Saturday, April 23, 2011

Netflix Queue Challenge: Cannibal! The Musical

Cannibal! The Musical has been in my queue for years. It's a pre-South Park project by Trey Parker and Matt Stone, and since I'm seeing their current musical, The Book of Mormon, this weekend, I decided it was time to finally watch it. I haven't watched South Park regularly in years, but I've always liked their sensibility, and of course I love a good musical and a good musical parody.
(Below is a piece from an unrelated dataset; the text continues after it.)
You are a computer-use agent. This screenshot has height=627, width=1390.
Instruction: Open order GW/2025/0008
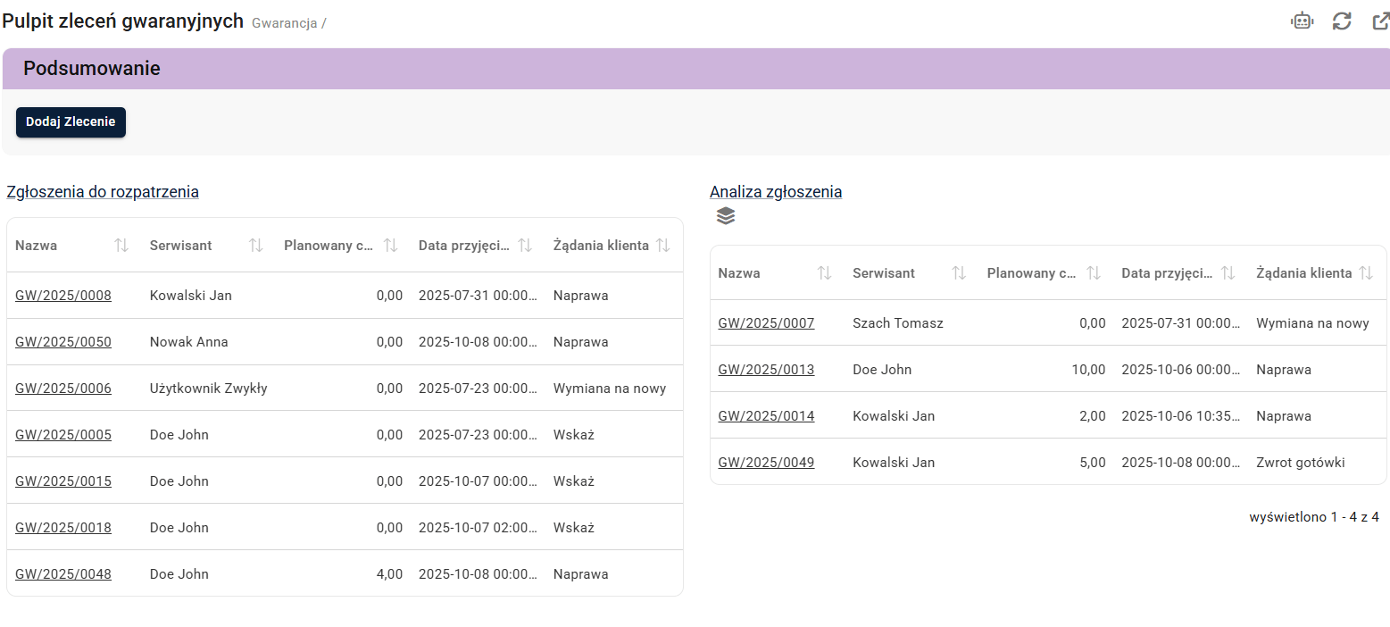tap(63, 296)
Unfortunately, Cannibal! is neither. It opens with a title card telling us that it's found footage from a 1950s flop attempt to capitalize on the success of Oklahoma! that's been colorized and digitally reconstructed. The card also says that the violent scenes have been removed. Those are both promisingly funny ideas, but it's not clear what they have to do with anything. There's really no attempt made to make it look or sound like a film from the 50s, and the very first scene is reminiscent (deliberately, I assume) of Monty Python's violent Sam Peckinpah sketch, so that's a confusing mixed message.

The whole thing has the feel of a Funny Or Die video, except it was made in 1993. And it's a feature. And it looks like it was shot on VHS. As a side note, it's really amazing how technology has made low-budget film-making possible. And musical-making, for that matter. The video quality is fuzzy, the sound quality is worse, and the music is Casio-keyboard-style. What these guys could have done with a digital camera and Garage Band!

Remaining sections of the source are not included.